*Task inputs*.
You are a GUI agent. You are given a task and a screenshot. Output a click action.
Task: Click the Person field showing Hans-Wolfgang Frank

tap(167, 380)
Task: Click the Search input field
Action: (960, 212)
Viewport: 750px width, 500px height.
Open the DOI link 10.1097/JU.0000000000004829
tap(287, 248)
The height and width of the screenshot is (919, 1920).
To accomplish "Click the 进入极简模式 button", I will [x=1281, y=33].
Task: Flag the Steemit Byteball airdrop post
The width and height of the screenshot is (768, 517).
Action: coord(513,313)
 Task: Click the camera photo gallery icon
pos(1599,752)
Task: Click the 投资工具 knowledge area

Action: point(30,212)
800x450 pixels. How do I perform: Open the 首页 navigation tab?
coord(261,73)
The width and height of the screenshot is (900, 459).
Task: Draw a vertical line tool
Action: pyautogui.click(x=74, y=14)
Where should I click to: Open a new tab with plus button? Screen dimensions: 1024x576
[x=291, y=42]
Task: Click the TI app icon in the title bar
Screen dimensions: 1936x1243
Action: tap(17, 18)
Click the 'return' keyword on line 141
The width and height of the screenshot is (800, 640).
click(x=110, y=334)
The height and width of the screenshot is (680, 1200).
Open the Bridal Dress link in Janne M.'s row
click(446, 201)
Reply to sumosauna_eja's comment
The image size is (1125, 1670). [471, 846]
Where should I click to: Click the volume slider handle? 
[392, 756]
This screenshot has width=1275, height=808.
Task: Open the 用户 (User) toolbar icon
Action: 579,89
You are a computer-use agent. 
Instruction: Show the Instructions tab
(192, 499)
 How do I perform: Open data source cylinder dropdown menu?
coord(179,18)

*What to do*. Copy out all the data above, substituting "Where do I click to" for each occurrence of "Where should I click to" and keeping everything else the same.

*Task output*.
You are a GUI agent. You are given a task and a screenshot. Output a click action.
Task: Click the Person field showing Hans-Wolfgang Frank

tap(167, 380)
Task: Click the Search input field
Action: (960, 212)
Viewport: 750px width, 500px height.
Open the DOI link 10.1097/JU.0000000000004829
tap(287, 248)
The height and width of the screenshot is (919, 1920).
To accomplish "Click the 进入极简模式 button", I will [x=1281, y=33].
Task: Flag the Steemit Byteball airdrop post
The width and height of the screenshot is (768, 517).
Action: coord(513,313)
 Task: Click the camera photo gallery icon
pos(1599,752)
Task: Click the 投资工具 knowledge area

Action: point(30,212)
800x450 pixels. How do I perform: Open the 首页 navigation tab?
coord(261,73)
The width and height of the screenshot is (900, 459).
Task: Draw a vertical line tool
Action: pyautogui.click(x=74, y=14)
Where do I click to: Open a new tab with plus button? Screen dimensions: 1024x576
[x=291, y=42]
Task: Click the TI app icon in the title bar
Screen dimensions: 1936x1243
Action: tap(17, 18)
Click the 'return' keyword on line 141
The width and height of the screenshot is (800, 640).
click(x=110, y=334)
The height and width of the screenshot is (680, 1200).
Open the Bridal Dress link in Janne M.'s row
click(446, 201)
Reply to sumosauna_eja's comment
The image size is (1125, 1670). [471, 846]
Where do I click to: Click the volume slider handle? 
[392, 756]
This screenshot has width=1275, height=808.
Task: Open the 用户 (User) toolbar icon
Action: 579,89
You are a computer-use agent. 
Instruction: Show the Instructions tab
(192, 499)
 How do I perform: Open data source cylinder dropdown menu?
coord(179,18)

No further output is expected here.